- **PROMPT 1**
Answer these questions about the Templeton Block history:
(a) What was on the building's roof in 1926?
(b) Which store replaced the Howard Jewelry store?
(c) Who renovated much of the building in 2001, and what was the resulting gallery space called?
- **PROMPT 2**
Copy the Templeton Block history from the words "The Seven Little" through "H T Nelson.", substituting "umbrellas" for "hats".

- **PAGE EXTRACT**
□ □ □ □ □
Archive for April 2013

By 1941 the Templeton Block was over 50 years old, but was still in a busy part of town, across from the BC Electric headquarters of the streetcar system. When we last saw it in 1926 it had a huge hoarding on the roof. By 1941 it was almost back to how it looked over forty years earlier. Dr Harry Dier had his offices here from the early 1930s – in 1935 his nurse was a relative (perhaps his daughter), Enid. That year there were five other doctors still here (as in the 1920s) but Dr Dier, a dentist, was the only one to advertise his presence.
The Seven Little Tailors and the Baltimore Cafe were in the building to the end of the 1930s, and the tailors were still there in 1941 right on the left edge of this picture. The cafe has become D Handel’s barber shop, and just as in 1926 the United Cigar Stores is still on the corner. Along East Hastings G A Govier is selling hats and the Howard Jewelry store had closed in 1940, replaced by H Frome’s OK Exchange Jewelry store. As well as doctor Dier there were two doctors and the ship’s chandler’s office of H T Nelson.
In 2001, much of the building was renovated by the Portland Hotel Society to provide a gallery space called The Interurban.
□ □ □ □ □
- **DATA EXCERPT**
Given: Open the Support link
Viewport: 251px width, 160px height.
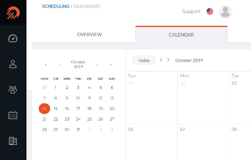Looking at the screenshot, I should [x=191, y=11].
□ □ □ □ □
- **FULL OUTPUT 1**
(a) A huge hoarding.
(b) H Frome's OK Exchange Jewelry store.
(c) The Portland Hotel Society renovated it, and the gallery space was called The Interurban.

- **FULL OUTPUT 2**
The Seven Little Tailors and the Baltimore Cafe were in the building to the end of the 1930s, and the tailors were still there in 1941 right on the left edge of this picture. The cafe has become D Handel’s barber shop, and just as in 1926 the United Cigar Stores is still on the corner. Along East Hastings G A Govier is selling umbrellas and the Howard Jewelry store had closed in 1940, replaced by H Frome’s OK Exchange Jewelry store. As well as doctor Dier there were two doctors and the ship’s chandler’s office of H T Nelson.